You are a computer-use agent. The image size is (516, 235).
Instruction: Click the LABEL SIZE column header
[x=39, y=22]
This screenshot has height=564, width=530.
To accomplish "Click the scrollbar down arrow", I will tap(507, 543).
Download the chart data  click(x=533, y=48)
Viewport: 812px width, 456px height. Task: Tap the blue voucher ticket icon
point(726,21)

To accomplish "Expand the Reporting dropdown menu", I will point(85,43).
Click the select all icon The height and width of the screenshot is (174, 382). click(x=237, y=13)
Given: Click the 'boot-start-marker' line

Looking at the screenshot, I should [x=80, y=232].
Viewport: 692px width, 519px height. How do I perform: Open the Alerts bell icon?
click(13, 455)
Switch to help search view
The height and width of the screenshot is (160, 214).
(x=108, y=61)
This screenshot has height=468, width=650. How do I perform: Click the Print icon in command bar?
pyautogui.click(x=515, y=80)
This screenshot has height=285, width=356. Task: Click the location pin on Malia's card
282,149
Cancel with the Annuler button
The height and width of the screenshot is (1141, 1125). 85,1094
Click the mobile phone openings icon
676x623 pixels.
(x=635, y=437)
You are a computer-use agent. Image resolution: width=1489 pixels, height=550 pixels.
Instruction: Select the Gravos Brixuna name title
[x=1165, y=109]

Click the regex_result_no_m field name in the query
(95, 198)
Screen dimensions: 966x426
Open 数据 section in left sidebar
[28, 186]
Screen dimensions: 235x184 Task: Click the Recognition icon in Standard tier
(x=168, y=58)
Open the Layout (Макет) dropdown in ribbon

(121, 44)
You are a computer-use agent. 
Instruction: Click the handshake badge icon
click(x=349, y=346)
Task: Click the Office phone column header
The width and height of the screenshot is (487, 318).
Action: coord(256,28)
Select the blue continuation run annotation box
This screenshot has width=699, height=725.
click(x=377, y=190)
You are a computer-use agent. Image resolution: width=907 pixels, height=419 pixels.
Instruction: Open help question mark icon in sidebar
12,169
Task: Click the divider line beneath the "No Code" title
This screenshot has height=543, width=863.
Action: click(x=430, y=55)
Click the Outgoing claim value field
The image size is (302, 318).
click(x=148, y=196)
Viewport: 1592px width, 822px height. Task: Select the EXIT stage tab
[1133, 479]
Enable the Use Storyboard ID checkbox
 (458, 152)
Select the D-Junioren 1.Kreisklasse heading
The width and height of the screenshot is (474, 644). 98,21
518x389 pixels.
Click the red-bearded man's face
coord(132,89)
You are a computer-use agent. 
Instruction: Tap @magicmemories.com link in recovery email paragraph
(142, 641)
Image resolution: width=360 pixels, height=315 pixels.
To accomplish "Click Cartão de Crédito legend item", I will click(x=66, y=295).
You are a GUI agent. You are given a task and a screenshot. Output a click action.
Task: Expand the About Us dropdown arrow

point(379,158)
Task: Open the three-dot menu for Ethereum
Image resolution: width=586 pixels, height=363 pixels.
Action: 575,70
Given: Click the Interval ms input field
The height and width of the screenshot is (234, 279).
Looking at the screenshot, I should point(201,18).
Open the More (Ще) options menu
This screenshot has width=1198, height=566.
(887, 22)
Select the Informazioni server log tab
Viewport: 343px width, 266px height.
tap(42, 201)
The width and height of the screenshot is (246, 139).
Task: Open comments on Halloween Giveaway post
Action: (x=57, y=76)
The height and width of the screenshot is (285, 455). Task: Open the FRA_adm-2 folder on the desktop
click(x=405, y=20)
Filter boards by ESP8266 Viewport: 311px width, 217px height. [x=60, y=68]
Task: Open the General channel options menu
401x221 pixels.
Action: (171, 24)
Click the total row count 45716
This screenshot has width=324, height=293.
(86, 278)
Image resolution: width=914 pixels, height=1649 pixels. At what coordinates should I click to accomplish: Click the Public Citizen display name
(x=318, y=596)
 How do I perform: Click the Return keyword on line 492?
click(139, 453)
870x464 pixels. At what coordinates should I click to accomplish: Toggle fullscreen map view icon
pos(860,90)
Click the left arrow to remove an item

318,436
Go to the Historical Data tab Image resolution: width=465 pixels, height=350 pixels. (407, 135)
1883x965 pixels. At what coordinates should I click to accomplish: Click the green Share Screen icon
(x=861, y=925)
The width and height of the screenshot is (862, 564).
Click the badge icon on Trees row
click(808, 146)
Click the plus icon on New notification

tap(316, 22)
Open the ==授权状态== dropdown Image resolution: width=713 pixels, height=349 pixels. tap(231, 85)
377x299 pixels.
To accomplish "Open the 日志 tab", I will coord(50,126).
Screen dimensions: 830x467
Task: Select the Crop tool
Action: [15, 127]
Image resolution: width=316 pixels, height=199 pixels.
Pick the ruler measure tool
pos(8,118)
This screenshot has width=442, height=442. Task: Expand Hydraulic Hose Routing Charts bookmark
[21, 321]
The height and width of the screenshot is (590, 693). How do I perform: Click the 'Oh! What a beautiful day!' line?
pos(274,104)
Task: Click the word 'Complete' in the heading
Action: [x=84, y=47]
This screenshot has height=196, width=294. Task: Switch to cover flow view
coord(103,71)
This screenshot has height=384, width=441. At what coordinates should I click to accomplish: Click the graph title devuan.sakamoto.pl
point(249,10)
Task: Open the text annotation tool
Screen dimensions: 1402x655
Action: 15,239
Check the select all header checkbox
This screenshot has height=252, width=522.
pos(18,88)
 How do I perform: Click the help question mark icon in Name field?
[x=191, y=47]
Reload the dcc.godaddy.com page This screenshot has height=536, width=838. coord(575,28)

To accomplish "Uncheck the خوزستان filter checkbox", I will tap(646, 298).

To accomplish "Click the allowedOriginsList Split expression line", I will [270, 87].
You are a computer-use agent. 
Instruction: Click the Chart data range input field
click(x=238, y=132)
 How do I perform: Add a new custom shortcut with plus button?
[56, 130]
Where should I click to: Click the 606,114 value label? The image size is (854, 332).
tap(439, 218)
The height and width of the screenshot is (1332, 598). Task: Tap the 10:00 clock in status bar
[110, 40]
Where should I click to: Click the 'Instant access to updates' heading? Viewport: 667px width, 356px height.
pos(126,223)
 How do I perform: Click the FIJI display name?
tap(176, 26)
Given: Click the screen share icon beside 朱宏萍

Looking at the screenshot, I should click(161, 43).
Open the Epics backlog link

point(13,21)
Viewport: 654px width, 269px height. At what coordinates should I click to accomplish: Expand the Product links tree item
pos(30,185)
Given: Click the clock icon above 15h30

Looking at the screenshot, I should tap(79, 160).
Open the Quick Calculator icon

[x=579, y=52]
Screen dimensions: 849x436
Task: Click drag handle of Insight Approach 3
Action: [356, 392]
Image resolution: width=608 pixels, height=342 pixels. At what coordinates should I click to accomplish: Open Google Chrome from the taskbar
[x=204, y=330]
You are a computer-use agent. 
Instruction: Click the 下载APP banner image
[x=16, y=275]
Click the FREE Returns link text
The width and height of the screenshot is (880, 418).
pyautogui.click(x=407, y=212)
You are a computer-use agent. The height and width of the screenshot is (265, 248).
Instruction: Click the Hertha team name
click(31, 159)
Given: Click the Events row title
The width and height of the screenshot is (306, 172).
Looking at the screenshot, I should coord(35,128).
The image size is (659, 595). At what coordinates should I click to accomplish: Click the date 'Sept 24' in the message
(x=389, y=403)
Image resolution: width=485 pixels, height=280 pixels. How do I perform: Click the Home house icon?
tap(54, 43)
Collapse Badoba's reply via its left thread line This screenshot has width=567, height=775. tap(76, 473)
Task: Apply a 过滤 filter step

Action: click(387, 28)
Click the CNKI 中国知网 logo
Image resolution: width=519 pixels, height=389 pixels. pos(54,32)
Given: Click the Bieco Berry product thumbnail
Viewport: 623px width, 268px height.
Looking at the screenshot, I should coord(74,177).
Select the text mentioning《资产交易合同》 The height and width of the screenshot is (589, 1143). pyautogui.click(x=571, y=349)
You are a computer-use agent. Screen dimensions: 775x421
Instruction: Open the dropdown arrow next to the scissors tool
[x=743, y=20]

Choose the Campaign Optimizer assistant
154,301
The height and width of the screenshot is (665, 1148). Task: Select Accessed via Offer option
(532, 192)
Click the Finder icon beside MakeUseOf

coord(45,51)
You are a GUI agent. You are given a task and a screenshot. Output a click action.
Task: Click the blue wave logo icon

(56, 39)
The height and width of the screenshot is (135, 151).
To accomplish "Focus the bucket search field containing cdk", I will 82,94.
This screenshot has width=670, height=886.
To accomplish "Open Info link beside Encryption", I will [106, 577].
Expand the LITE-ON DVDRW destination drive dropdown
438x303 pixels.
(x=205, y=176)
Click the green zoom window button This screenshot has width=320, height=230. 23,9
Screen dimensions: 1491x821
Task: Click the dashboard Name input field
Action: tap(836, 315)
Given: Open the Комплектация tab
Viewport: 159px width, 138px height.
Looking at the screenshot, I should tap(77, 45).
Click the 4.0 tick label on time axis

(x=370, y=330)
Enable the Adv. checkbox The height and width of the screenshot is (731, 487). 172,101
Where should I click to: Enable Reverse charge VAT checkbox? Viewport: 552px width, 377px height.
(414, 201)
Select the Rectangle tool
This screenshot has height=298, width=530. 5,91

......

# [INSTRUCTIONS TO FOLLOW]
Take the lines from the first line of the listing to the line containing "Download the chart". Please print them exactly, ends included, with nothing else.

# [EXERCISE ANSWER]
You are a computer-use agent. The image size is (516, 235).
Instruction: Click the LABEL SIZE column header
[x=39, y=22]
This screenshot has height=564, width=530.
To accomplish "Click the scrollbar down arrow", I will tap(507, 543).
Download the chart data  click(x=533, y=48)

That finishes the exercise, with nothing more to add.